→ **Exercise**
Please print the line that holds "Open the 选项(O) menu" and each line after it to the end of the data, word for word, without any pictures.

→ **Material provided**
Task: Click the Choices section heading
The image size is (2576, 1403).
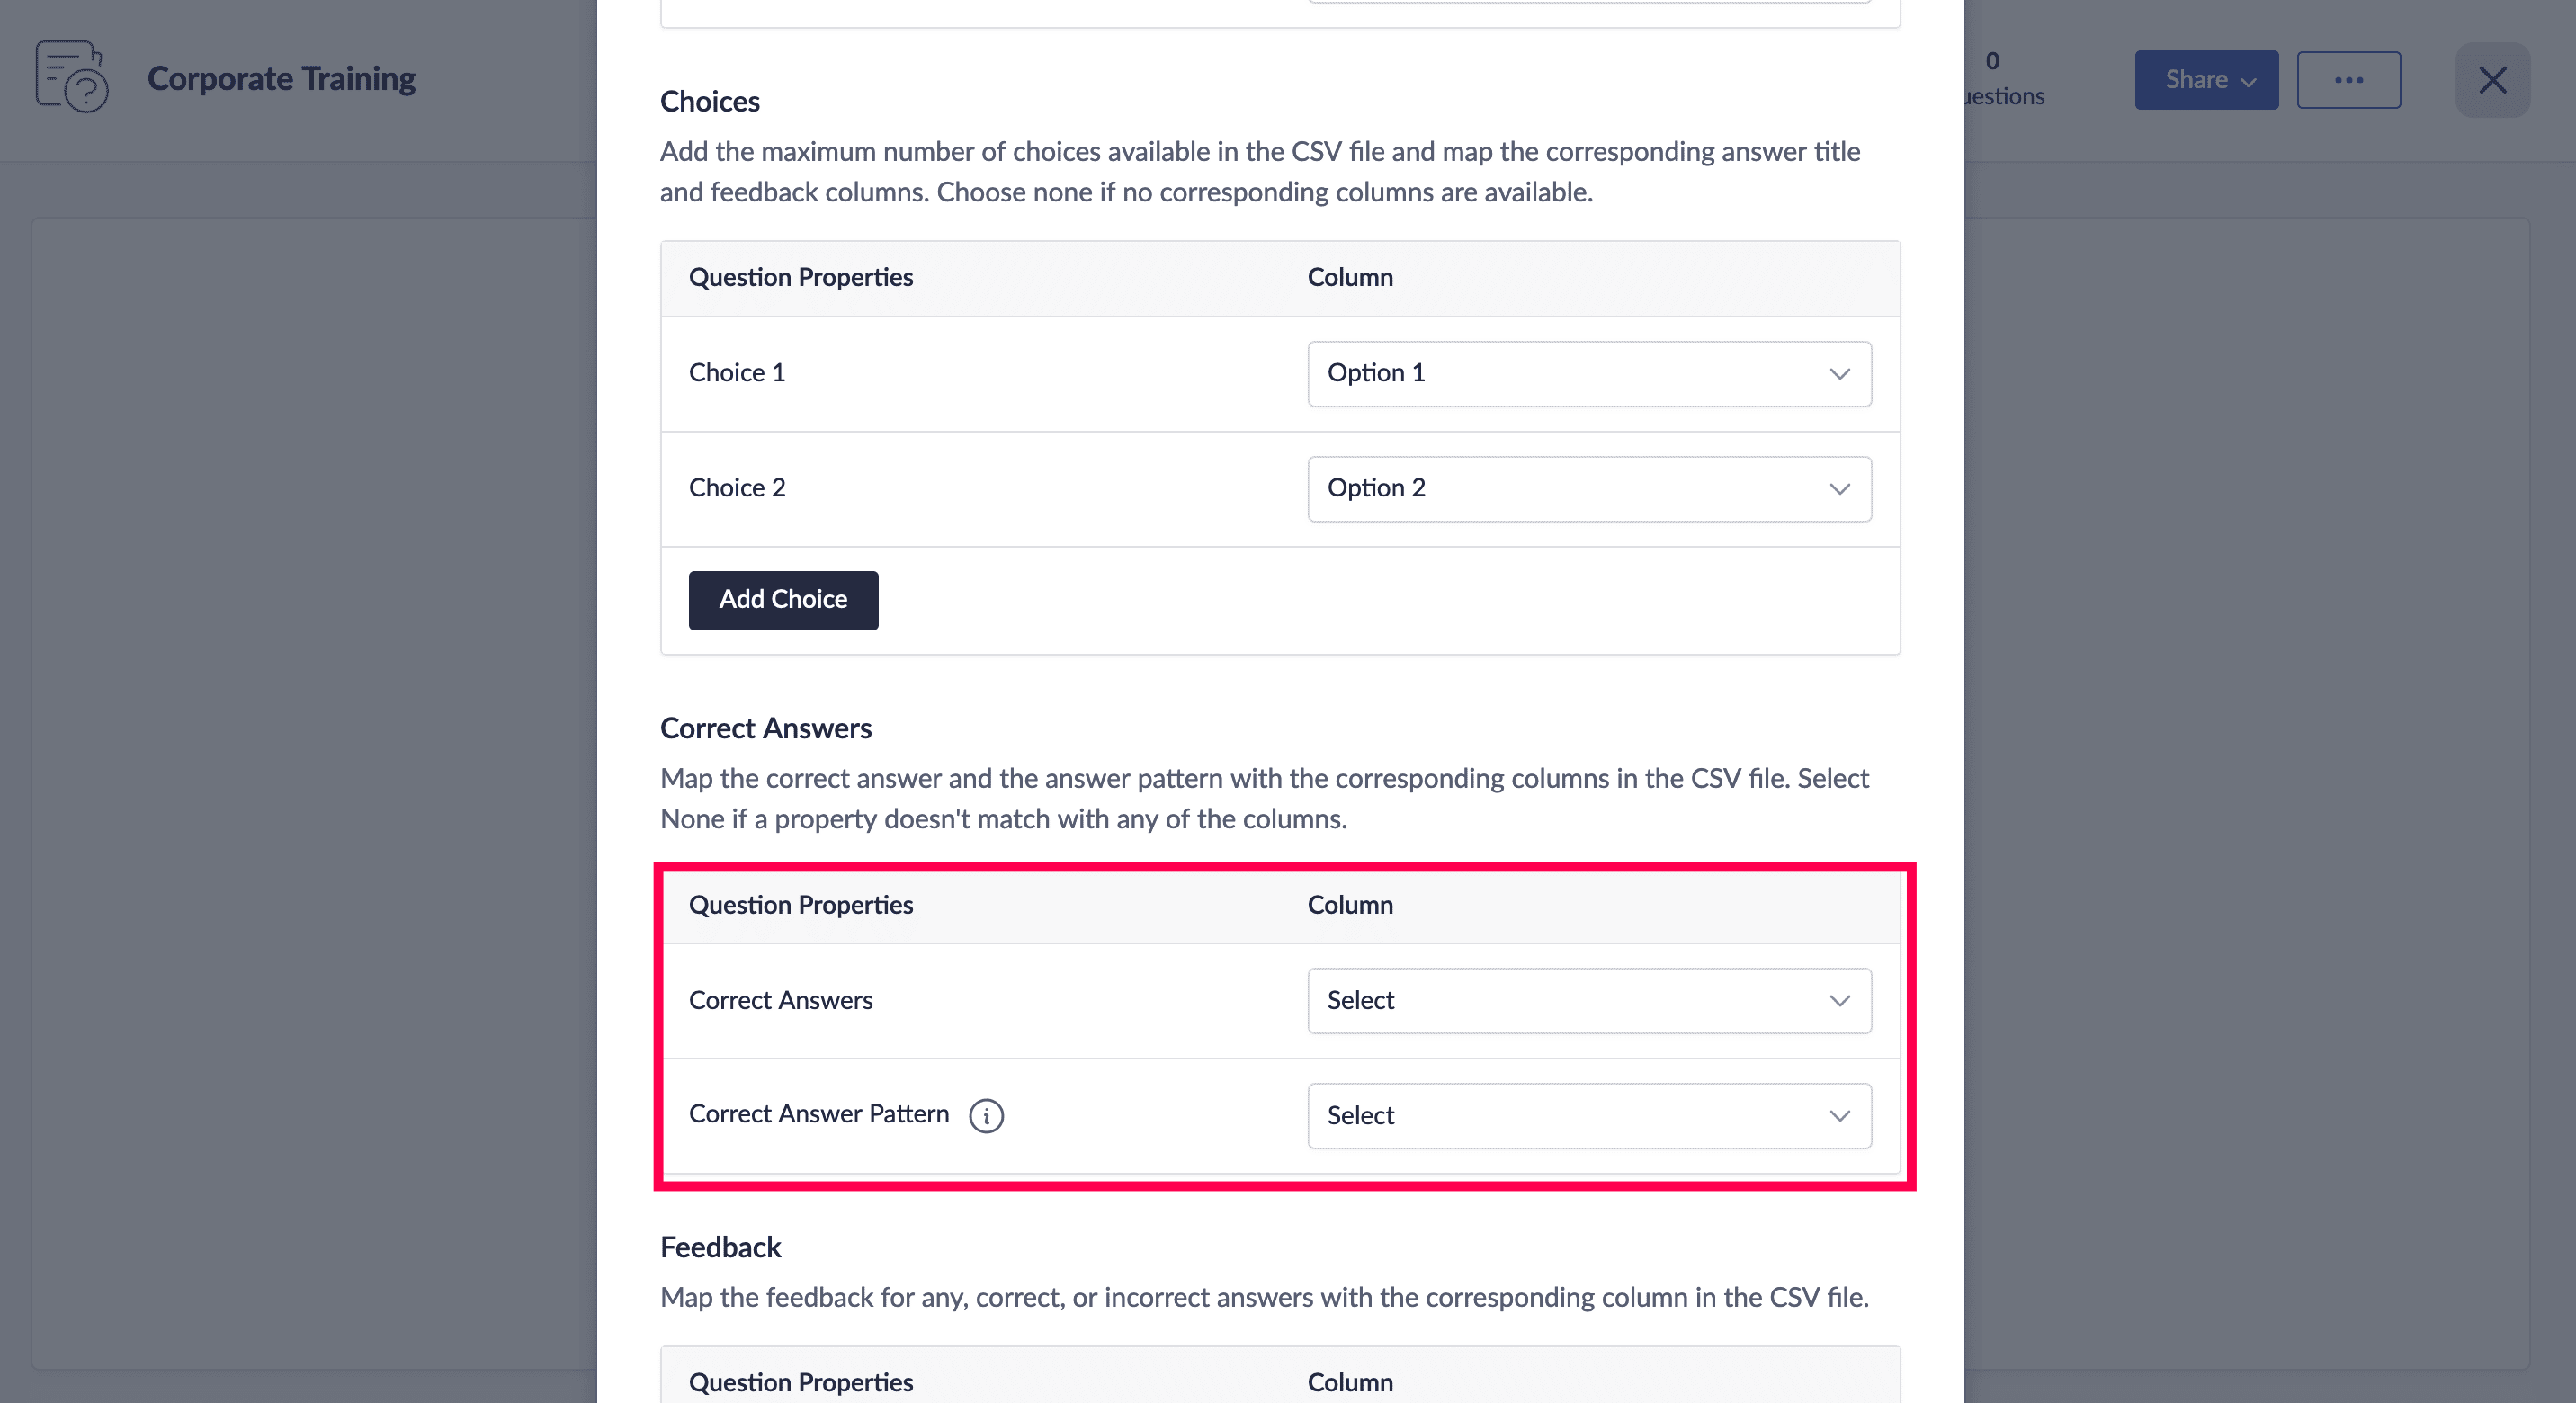Action: [x=710, y=102]
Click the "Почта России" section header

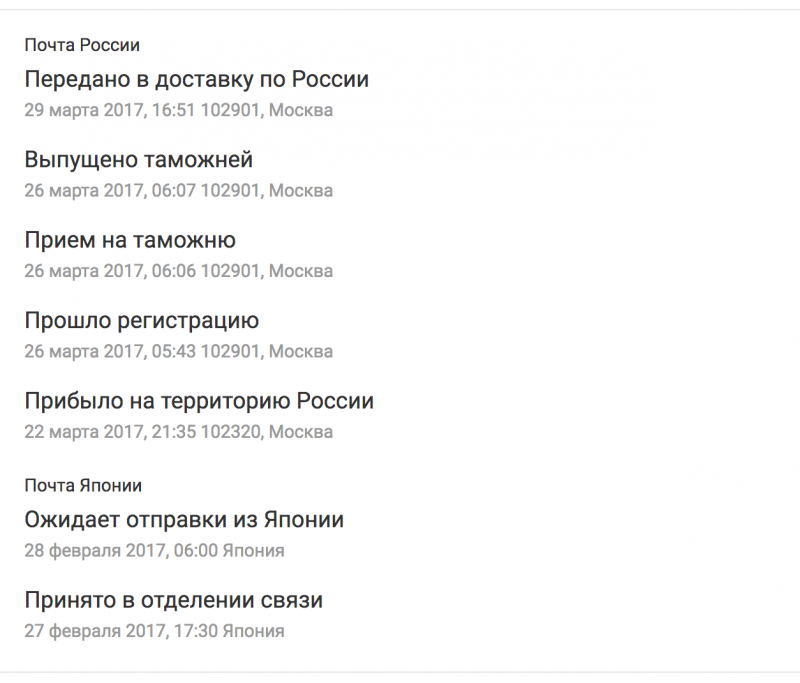coord(82,45)
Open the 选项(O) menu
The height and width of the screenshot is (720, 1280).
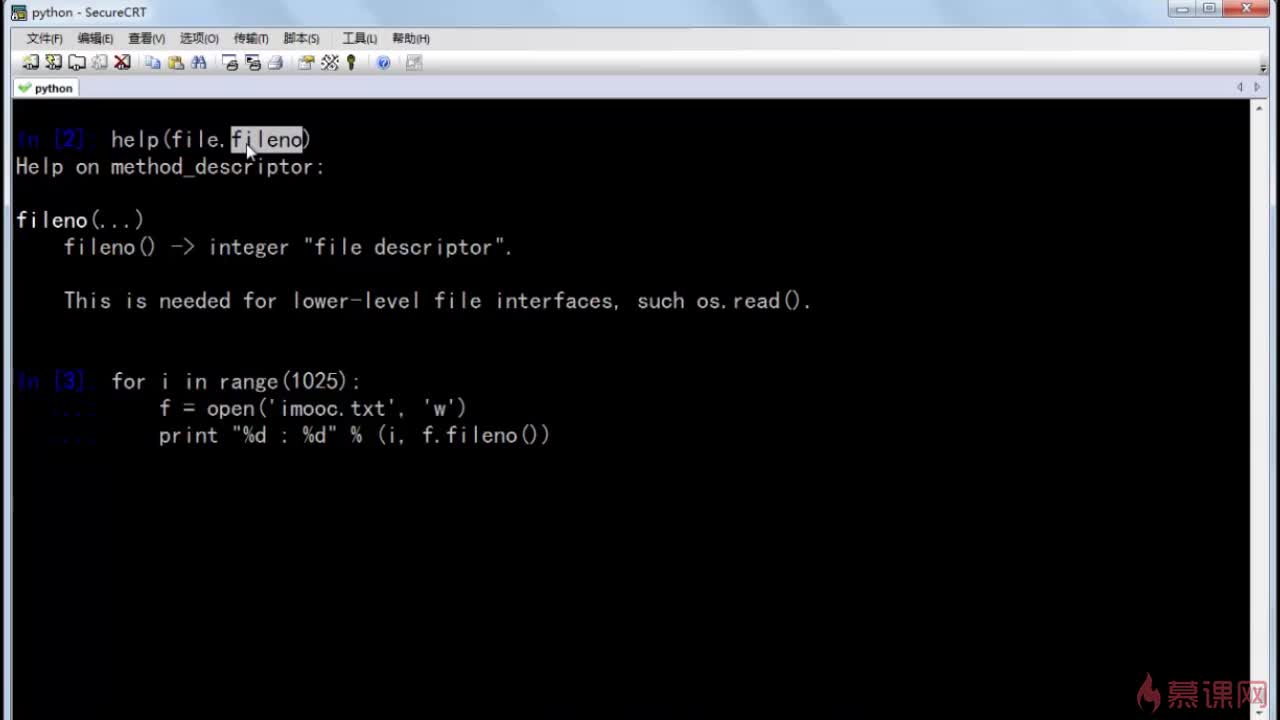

→ **Solution**
Open the 选项(O) menu
The height and width of the screenshot is (720, 1280).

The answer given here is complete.